Work instructions
Each line below should be written out again exactly.
>>>>
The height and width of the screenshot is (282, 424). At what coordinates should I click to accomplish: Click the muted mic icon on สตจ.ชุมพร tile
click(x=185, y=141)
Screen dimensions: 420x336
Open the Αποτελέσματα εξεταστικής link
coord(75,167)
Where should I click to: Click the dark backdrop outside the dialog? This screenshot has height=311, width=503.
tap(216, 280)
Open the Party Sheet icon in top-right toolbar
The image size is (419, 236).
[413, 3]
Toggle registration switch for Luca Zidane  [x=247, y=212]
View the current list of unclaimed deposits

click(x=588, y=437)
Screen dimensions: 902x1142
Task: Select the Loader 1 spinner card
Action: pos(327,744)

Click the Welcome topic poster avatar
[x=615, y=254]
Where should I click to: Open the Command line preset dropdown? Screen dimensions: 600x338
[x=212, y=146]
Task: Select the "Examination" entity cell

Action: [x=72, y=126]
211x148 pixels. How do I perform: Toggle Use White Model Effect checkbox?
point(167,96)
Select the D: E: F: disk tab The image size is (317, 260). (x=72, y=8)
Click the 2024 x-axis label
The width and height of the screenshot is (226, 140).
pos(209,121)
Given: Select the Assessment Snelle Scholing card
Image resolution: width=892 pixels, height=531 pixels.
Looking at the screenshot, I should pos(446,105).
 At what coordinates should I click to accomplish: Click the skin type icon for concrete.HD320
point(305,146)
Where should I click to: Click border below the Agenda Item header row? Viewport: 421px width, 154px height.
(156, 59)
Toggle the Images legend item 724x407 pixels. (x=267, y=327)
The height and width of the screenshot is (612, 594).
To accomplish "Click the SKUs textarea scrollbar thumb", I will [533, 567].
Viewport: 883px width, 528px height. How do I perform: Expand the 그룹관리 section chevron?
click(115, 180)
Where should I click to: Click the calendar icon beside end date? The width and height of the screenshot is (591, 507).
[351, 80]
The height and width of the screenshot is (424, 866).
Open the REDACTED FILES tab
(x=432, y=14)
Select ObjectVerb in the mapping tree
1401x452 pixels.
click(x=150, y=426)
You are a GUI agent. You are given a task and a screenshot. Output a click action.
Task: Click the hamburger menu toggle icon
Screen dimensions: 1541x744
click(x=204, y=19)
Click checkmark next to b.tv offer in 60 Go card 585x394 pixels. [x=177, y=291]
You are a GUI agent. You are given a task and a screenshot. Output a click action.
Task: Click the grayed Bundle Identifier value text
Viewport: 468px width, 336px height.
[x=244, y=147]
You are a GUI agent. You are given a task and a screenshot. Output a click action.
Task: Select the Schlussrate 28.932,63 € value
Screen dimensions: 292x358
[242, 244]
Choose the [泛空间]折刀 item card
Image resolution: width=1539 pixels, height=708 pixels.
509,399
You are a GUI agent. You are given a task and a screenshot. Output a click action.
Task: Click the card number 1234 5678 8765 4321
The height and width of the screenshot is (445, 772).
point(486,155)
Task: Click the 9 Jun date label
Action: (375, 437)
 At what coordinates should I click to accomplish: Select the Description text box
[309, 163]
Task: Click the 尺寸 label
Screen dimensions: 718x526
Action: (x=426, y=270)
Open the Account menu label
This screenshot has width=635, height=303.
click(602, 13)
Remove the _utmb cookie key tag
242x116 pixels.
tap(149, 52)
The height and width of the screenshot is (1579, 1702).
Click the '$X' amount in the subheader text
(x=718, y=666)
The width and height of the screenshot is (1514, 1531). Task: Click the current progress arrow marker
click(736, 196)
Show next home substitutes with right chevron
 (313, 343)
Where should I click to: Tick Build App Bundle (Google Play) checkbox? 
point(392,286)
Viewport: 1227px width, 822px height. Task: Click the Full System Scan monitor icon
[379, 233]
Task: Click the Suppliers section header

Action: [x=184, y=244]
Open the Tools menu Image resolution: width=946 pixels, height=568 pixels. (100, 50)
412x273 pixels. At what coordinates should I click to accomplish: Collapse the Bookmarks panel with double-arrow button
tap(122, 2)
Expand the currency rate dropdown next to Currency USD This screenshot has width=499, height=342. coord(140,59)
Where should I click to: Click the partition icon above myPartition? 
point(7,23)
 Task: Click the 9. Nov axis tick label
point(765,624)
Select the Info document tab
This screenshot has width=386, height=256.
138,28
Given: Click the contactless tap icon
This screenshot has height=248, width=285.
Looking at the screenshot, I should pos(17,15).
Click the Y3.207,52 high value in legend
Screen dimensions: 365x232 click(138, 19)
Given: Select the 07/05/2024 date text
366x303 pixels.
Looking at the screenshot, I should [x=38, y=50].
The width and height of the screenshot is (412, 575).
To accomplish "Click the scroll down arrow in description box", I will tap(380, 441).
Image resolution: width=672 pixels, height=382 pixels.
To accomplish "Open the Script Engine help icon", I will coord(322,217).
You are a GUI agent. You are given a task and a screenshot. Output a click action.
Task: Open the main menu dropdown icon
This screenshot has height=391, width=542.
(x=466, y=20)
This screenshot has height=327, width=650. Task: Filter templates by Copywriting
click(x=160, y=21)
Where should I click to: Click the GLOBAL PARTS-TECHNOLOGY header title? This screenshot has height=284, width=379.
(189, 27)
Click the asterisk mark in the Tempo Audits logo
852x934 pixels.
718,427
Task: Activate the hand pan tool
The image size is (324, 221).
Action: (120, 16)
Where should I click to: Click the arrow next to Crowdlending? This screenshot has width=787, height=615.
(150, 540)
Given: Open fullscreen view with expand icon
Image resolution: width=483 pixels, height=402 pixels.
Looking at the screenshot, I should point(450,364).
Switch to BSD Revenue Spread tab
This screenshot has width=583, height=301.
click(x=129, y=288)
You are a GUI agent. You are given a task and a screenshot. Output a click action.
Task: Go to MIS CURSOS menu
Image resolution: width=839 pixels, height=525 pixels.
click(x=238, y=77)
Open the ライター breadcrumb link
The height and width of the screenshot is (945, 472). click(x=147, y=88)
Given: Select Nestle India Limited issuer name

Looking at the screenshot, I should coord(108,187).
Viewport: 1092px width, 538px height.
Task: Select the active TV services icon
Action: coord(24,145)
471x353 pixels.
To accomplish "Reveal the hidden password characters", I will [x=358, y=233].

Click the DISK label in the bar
<<<<
Answer space
The height and width of the screenshot is (282, 424). At what coordinates should I click to accomplish: Click the muted mic icon on สตจ.ชุมพร tile
click(x=185, y=141)
Screen dimensions: 420x336
Open the Αποτελέσματα εξεταστικής link
coord(75,167)
Where should I click to: Click the dark backdrop outside the dialog? This screenshot has height=311, width=503.
tap(216, 280)
Open the Party Sheet icon in top-right toolbar
The image size is (419, 236).
[413, 3]
Toggle registration switch for Luca Zidane  [x=247, y=212]
View the current list of unclaimed deposits

click(x=588, y=437)
Screen dimensions: 902x1142
Task: Select the Loader 1 spinner card
Action: pos(327,744)

Click the Welcome topic poster avatar
[x=615, y=254]
Where should I click to: Open the Command line preset dropdown? Screen dimensions: 600x338
[x=212, y=146]
Task: Select the "Examination" entity cell

Action: [x=72, y=126]
211x148 pixels. How do I perform: Toggle Use White Model Effect checkbox?
point(167,96)
Select the D: E: F: disk tab The image size is (317, 260). (x=72, y=8)
Click the 2024 x-axis label
The width and height of the screenshot is (226, 140).
pos(209,121)
Given: Select the Assessment Snelle Scholing card
Image resolution: width=892 pixels, height=531 pixels.
Looking at the screenshot, I should pos(446,105).
 At what coordinates should I click to accomplish: Click the skin type icon for concrete.HD320
point(305,146)
Where should I click to: Click border below the Agenda Item header row? Viewport: 421px width, 154px height.
(156, 59)
Toggle the Images legend item 724x407 pixels. (x=267, y=327)
The height and width of the screenshot is (612, 594).
To accomplish "Click the SKUs textarea scrollbar thumb", I will [533, 567].
Viewport: 883px width, 528px height. How do I perform: Expand the 그룹관리 section chevron?
click(115, 180)
Where should I click to: Click the calendar icon beside end date? The width and height of the screenshot is (591, 507).
[351, 80]
The height and width of the screenshot is (424, 866).
Open the REDACTED FILES tab
(x=432, y=14)
Select ObjectVerb in the mapping tree
1401x452 pixels.
click(x=150, y=426)
You are a GUI agent. You are given a task and a screenshot. Output a click action.
Task: Click the hamburger menu toggle icon
Screen dimensions: 1541x744
click(x=204, y=19)
Click checkmark next to b.tv offer in 60 Go card 585x394 pixels. [x=177, y=291]
You are a GUI agent. You are given a task and a screenshot. Output a click action.
Task: Click the grayed Bundle Identifier value text
Viewport: 468px width, 336px height.
[x=244, y=147]
You are a GUI agent. You are given a task and a screenshot. Output a click action.
Task: Select the Schlussrate 28.932,63 € value
Screen dimensions: 292x358
[242, 244]
Choose the [泛空间]折刀 item card
Image resolution: width=1539 pixels, height=708 pixels.
509,399
You are a GUI agent. You are given a task and a screenshot. Output a click action.
Task: Click the card number 1234 5678 8765 4321
The height and width of the screenshot is (445, 772).
point(486,155)
Task: Click the 9 Jun date label
Action: (375, 437)
 At what coordinates should I click to accomplish: Select the Description text box
[309, 163]
Task: Click the 尺寸 label
Screen dimensions: 718x526
Action: (x=426, y=270)
Open the Account menu label
This screenshot has width=635, height=303.
click(602, 13)
Remove the _utmb cookie key tag
242x116 pixels.
tap(149, 52)
The height and width of the screenshot is (1579, 1702).
Click the '$X' amount in the subheader text
(x=718, y=666)
The width and height of the screenshot is (1514, 1531). Task: Click the current progress arrow marker
click(736, 196)
Show next home substitutes with right chevron
 (313, 343)
Where should I click to: Tick Build App Bundle (Google Play) checkbox? 
point(392,286)
Viewport: 1227px width, 822px height. Task: Click the Full System Scan monitor icon
[379, 233]
Task: Click the Suppliers section header

Action: [x=184, y=244]
Open the Tools menu Image resolution: width=946 pixels, height=568 pixels. (100, 50)
412x273 pixels. At what coordinates should I click to accomplish: Collapse the Bookmarks panel with double-arrow button
tap(122, 2)
Expand the currency rate dropdown next to Currency USD This screenshot has width=499, height=342. coord(140,59)
Where should I click to: Click the partition icon above myPartition? 
point(7,23)
 Task: Click the 9. Nov axis tick label
point(765,624)
Select the Info document tab
This screenshot has width=386, height=256.
138,28
Given: Click the contactless tap icon
This screenshot has height=248, width=285.
Looking at the screenshot, I should pos(17,15).
Click the Y3.207,52 high value in legend
Screen dimensions: 365x232 click(138, 19)
Given: Select the 07/05/2024 date text
366x303 pixels.
Looking at the screenshot, I should [x=38, y=50].
The width and height of the screenshot is (412, 575).
To accomplish "Click the scroll down arrow in description box", I will tap(380, 441).
Image resolution: width=672 pixels, height=382 pixels.
To accomplish "Open the Script Engine help icon", I will coord(322,217).
You are a GUI agent. You are given a task and a screenshot. Output a click action.
Task: Open the main menu dropdown icon
This screenshot has height=391, width=542.
(x=466, y=20)
This screenshot has height=327, width=650. Task: Filter templates by Copywriting
click(x=160, y=21)
Where should I click to: Click the GLOBAL PARTS-TECHNOLOGY header title? This screenshot has height=284, width=379.
(189, 27)
Click the asterisk mark in the Tempo Audits logo
852x934 pixels.
718,427
Task: Activate the hand pan tool
The image size is (324, 221).
Action: (120, 16)
Where should I click to: Click the arrow next to Crowdlending? This screenshot has width=787, height=615.
(150, 540)
Given: Open fullscreen view with expand icon
Image resolution: width=483 pixels, height=402 pixels.
Looking at the screenshot, I should point(450,364).
Switch to BSD Revenue Spread tab
This screenshot has width=583, height=301.
click(x=129, y=288)
You are a GUI agent. You are given a task and a screenshot. Output a click action.
Task: Go to MIS CURSOS menu
Image resolution: width=839 pixels, height=525 pixels.
click(x=238, y=77)
Open the ライター breadcrumb link
The height and width of the screenshot is (945, 472). click(x=147, y=88)
Given: Select Nestle India Limited issuer name

Looking at the screenshot, I should coord(108,187).
Viewport: 1092px width, 538px height.
Task: Select the active TV services icon
Action: coord(24,145)
471x353 pixels.
To accomplish "Reveal the hidden password characters", I will [x=358, y=233].

Click the DISK label in the bar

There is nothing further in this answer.